Any help will be appreciated.

Also,
$tan({cos}^{-1}\frac{1}{5{\sqrt{2}}} - {sin}^{-1}\frac{4}{\sqrt{17}})$

Find the value of the expression here. I tried substituting and converting cos inverse to sin inverse but the identity is becoming too long and the answer ambiguous.[/QUOTE]

3. Hello, SVXX!

Here's the second one . . .

Simplify: . $\tan\left[\cos^{-1}\!\left(\tfrac{1}{5{\sqrt{2}}}\right) - \sin^{-1}\!\left(\tfrac{4}{\sqrt{17}}\right)\right]$
$\text{We have: }\;\tan\left[\underbrace{\cos^{-1}\!\left(\tfrac{1}{5\sqrt{2}}\right)}_{\alpha} - \underbrace{\sin^{-1}\!\left(\tfrac{4}{\sqrt{17}}\right)}_{\beta}\rig ht]$ .[1]

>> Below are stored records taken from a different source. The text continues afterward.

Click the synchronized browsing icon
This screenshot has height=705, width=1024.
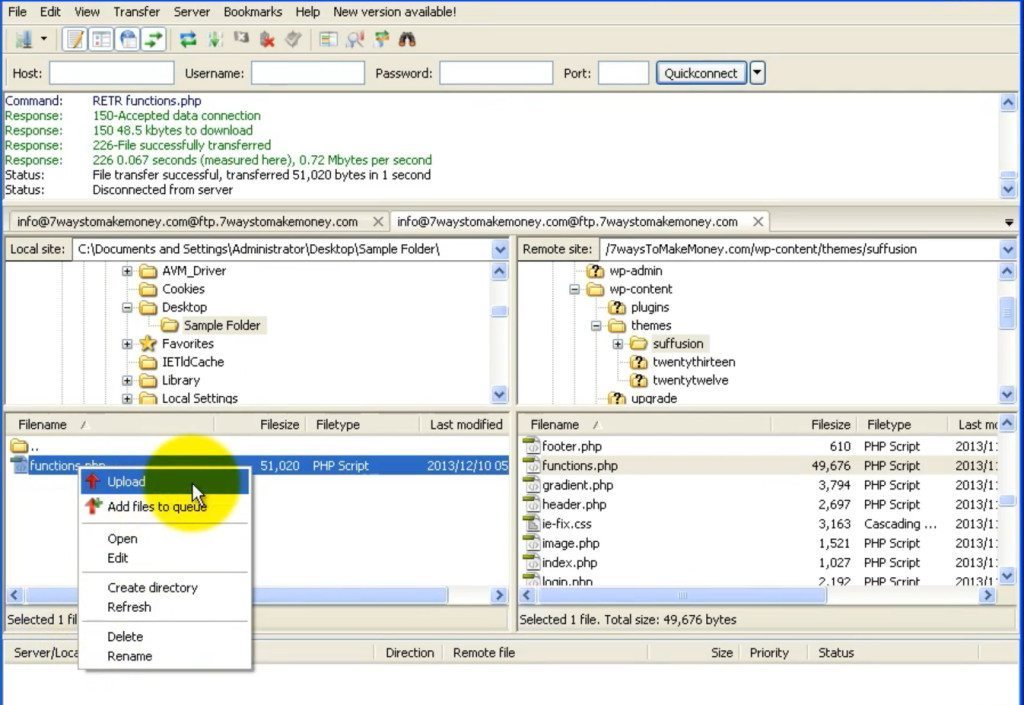pyautogui.click(x=381, y=40)
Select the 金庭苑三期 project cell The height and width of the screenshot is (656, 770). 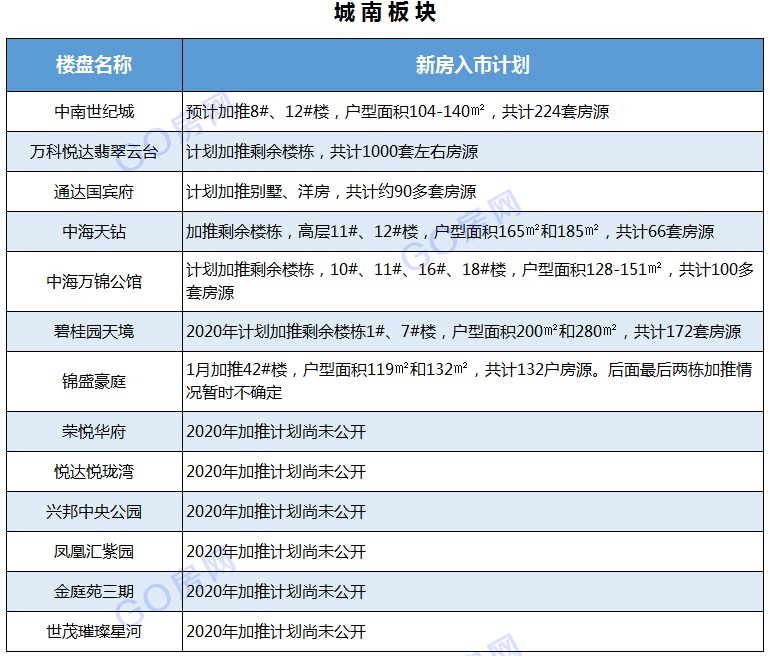click(94, 592)
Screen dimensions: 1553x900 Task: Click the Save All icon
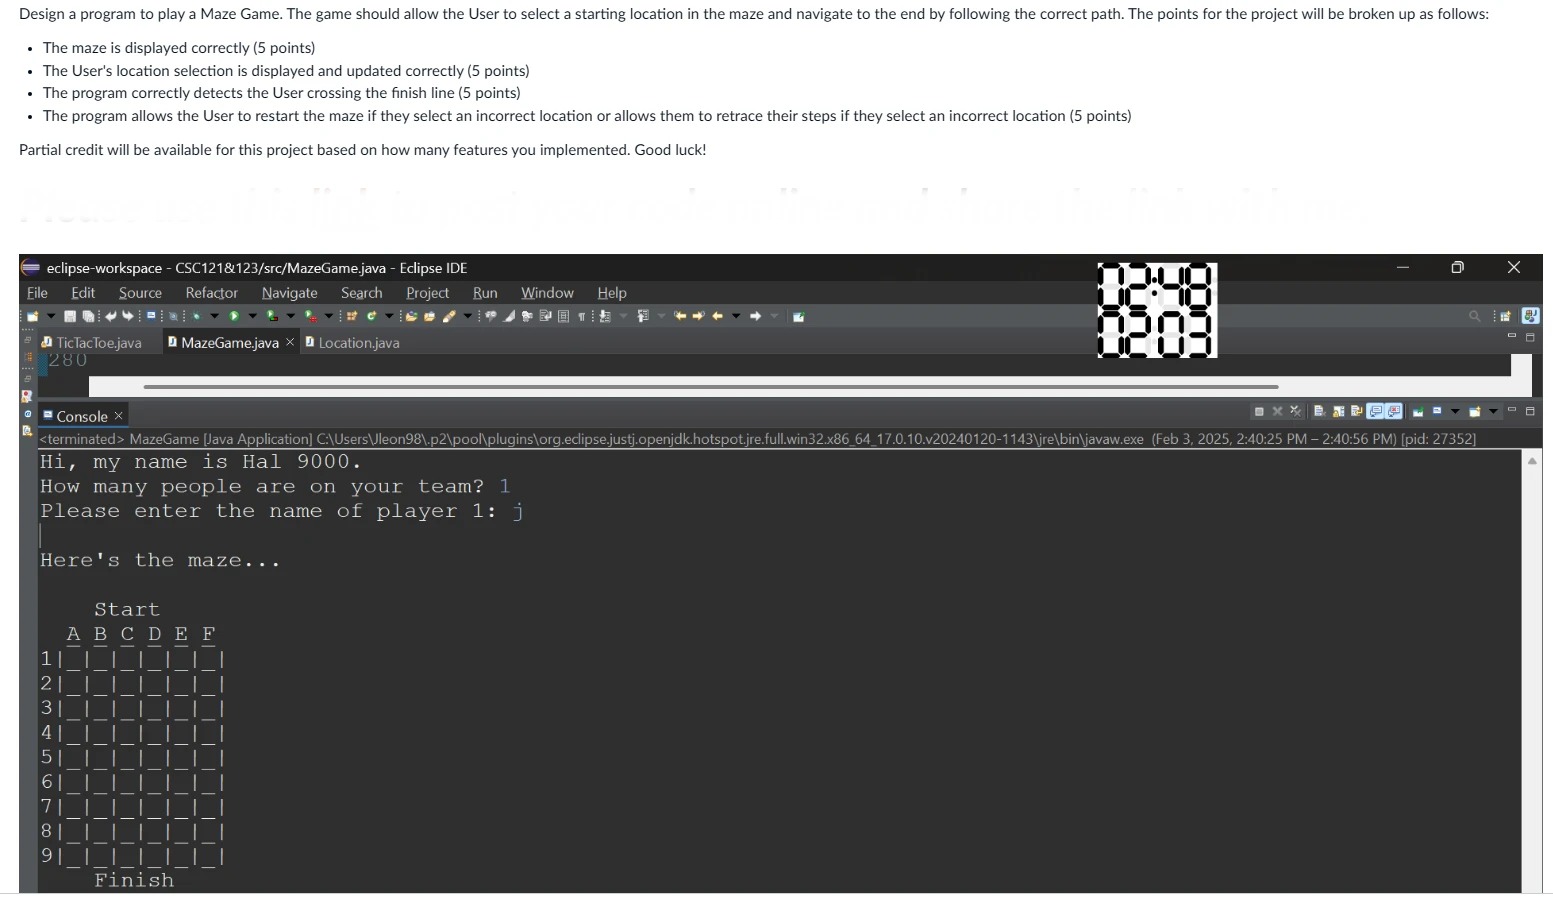[x=89, y=316]
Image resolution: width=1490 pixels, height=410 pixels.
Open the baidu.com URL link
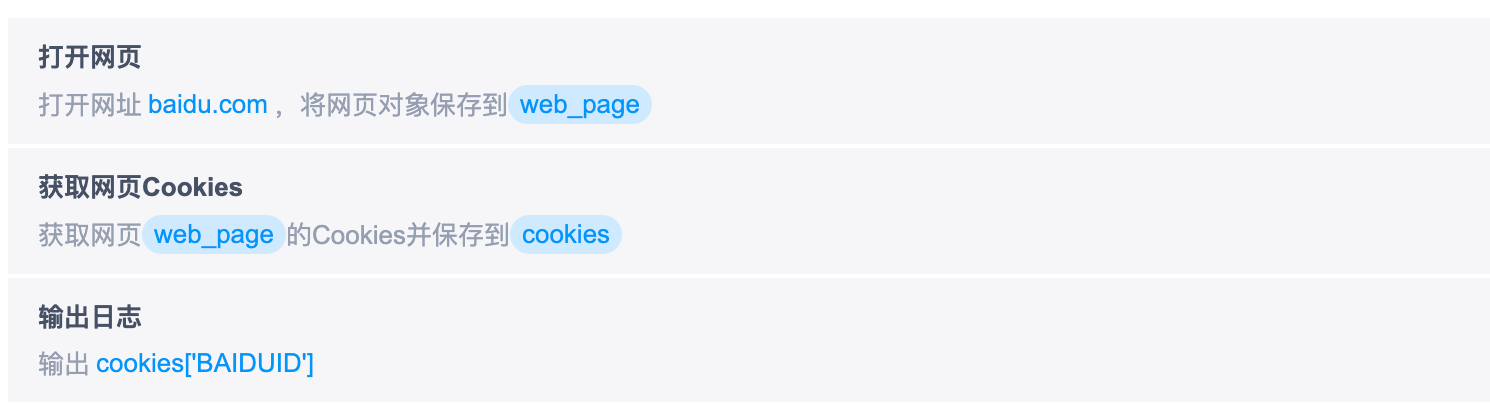coord(207,105)
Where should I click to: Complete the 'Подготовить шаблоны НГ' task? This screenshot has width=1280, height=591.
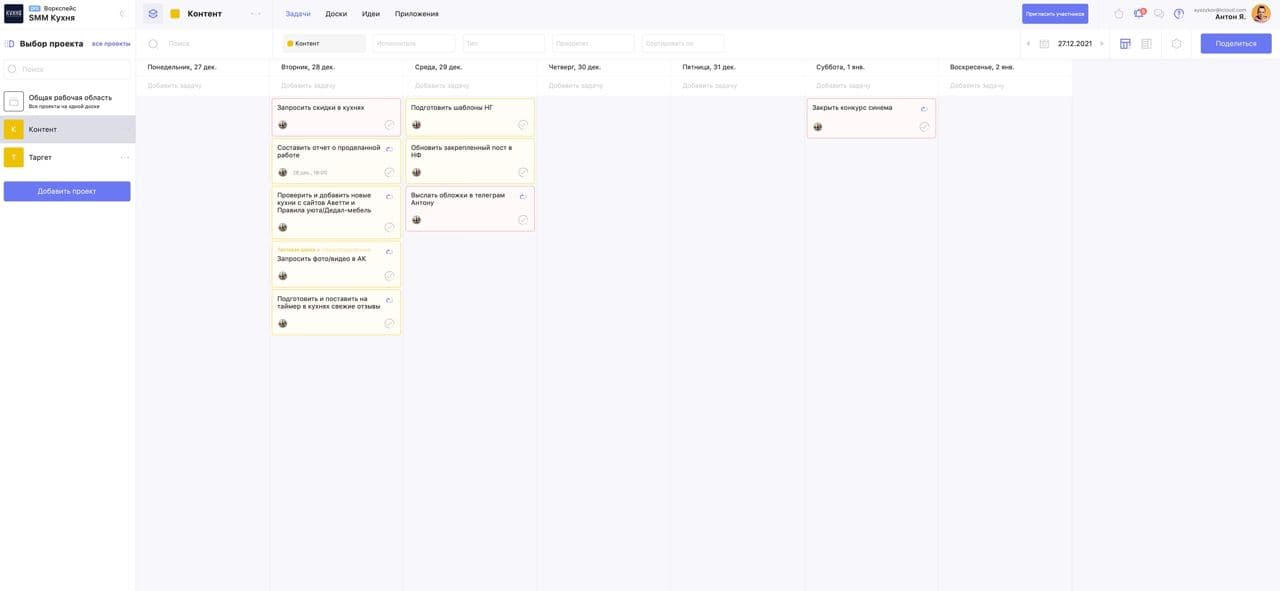point(522,125)
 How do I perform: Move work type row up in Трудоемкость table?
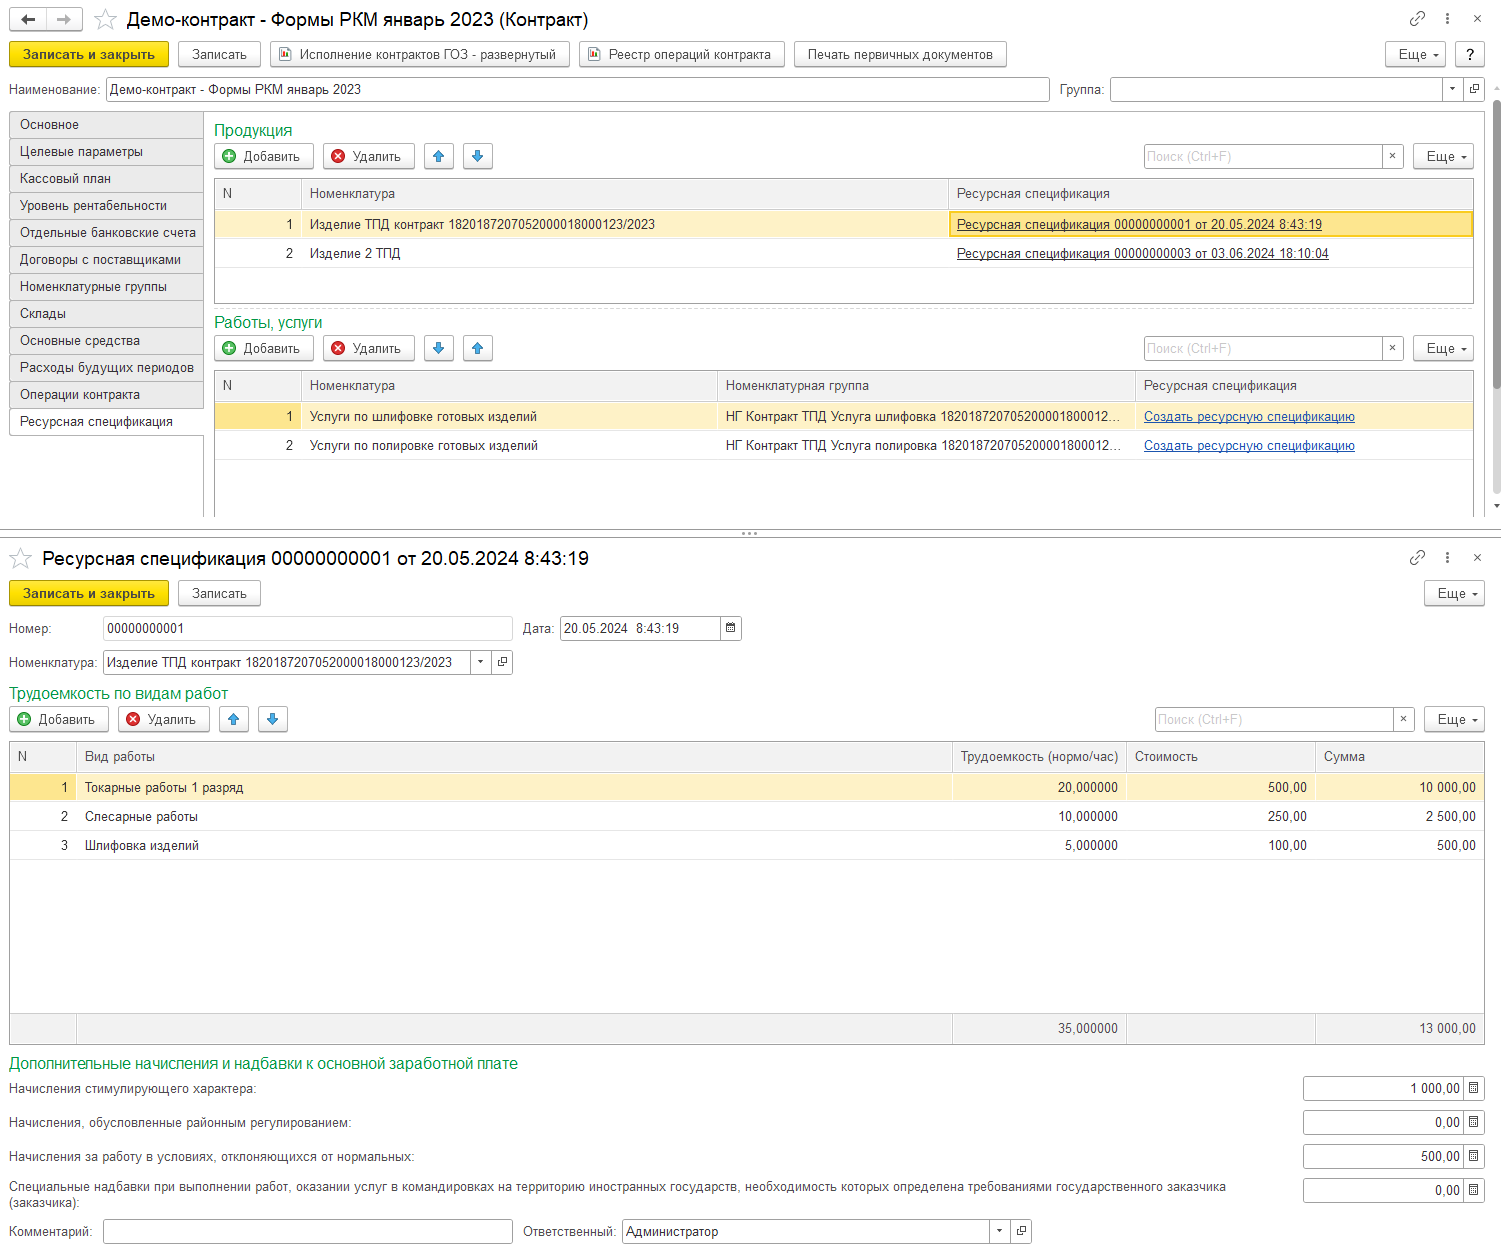[x=234, y=719]
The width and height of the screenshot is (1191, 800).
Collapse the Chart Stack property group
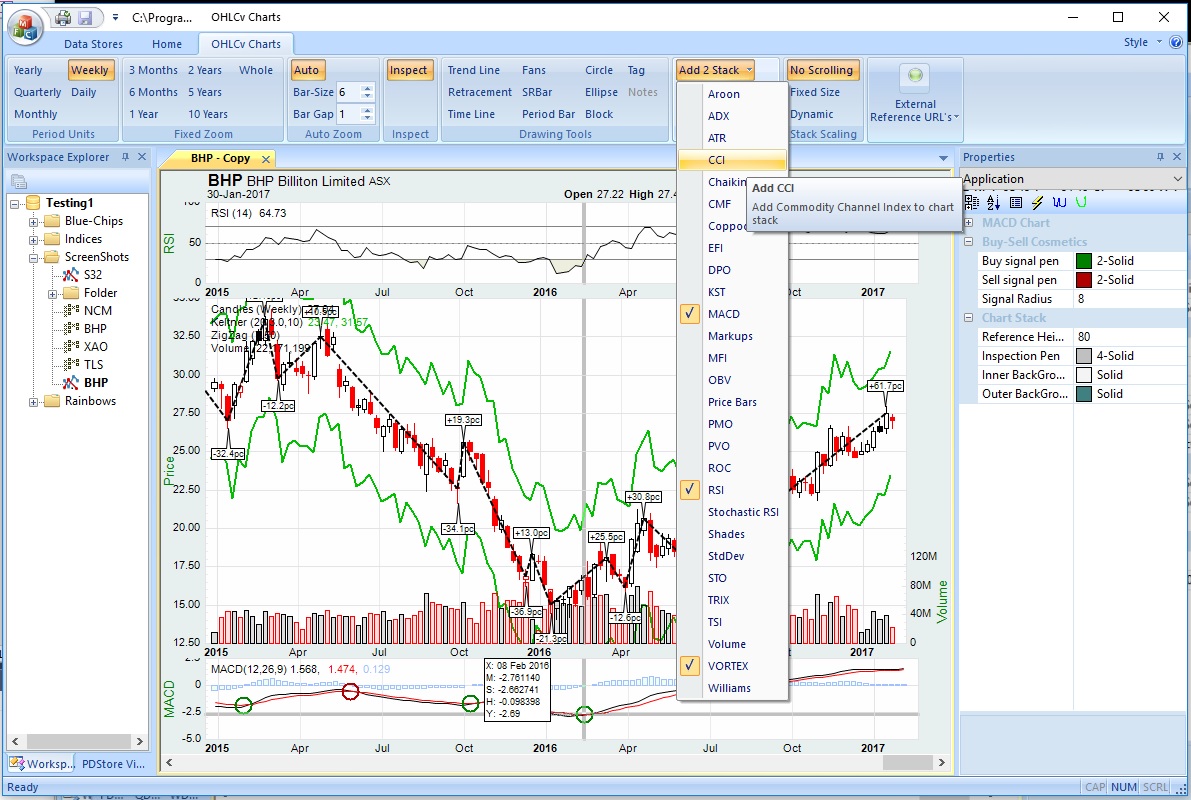pyautogui.click(x=968, y=318)
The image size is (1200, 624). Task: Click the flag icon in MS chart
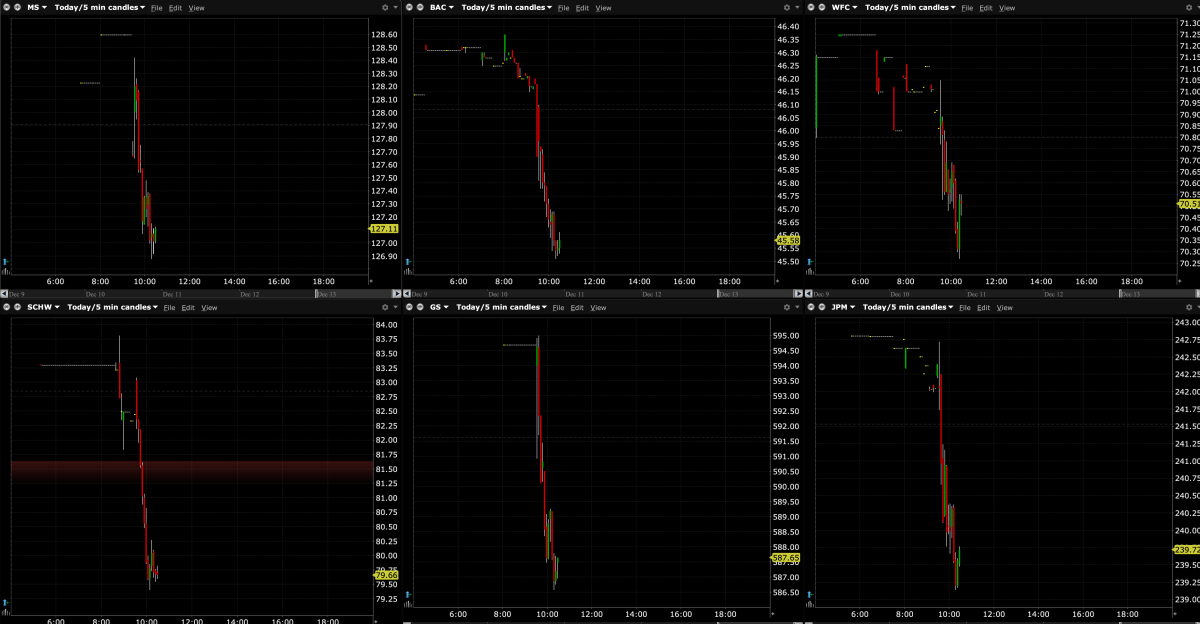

$\alpha \:=\:\cos^{-1}\left(\tfrac{1}{5\sqrt{2}}\right) \quad\Rightarrow\quad \cos\alpha \:=\:\tfrac{1}{5\sqrt{2}} \:=\:\frac{adj}{hyp} \quad\Rightarrow\quad opp \:=\:7$
. . $\tan\alpha \:=\:\frac{opp}{adj} \:=\:\tfrac{7}{1} \:=\:7 \quad\Rightarrow\quad \boxed{\alpha \:=\:\tan^{-1}(7)}$

$\beta \:=\:\sin^{-1}\left(\frac{4}{\sqrt{17}}\right) \quad\Rightarrow\quad \sin\beta \:=\:\frac{4}{\sqrt{17}} \:=\:\frac{opp}{hyp} \quad\Rightarrow\quad adj \:=\:1$
. . $\tan\beta \:=\:\frac{opp}{adj} \:=\:\frac{4}{1} \:=\:4 \quad\Rightarrow\quad \boxed{\beta \:=\:\tan^{-1}(4)}$

Substitute into [1]:

$\tan[\alpha - \beta] \;=\;\tan\left[\tan^{-1}(7) - \tan^{-1}(4)\right]$

. . . . . . . $= \;\frac{\tan[\tan^{-1}(7)] - \tan[\tan^{-1}(4)]}{1 - [\tan^{-1}(7)][\tan^{-1}(4)]}$

. . . . . . . $= \;\frac{7-4}{1-7\!\cdot\!4} \;=\;\frac{\text{-}3}{\text{-}27} \;=\;\boxed{\frac{1}{9}}$

4. Ah mighty thanks Soroban! So the trick was to directly convert both into inverse tan.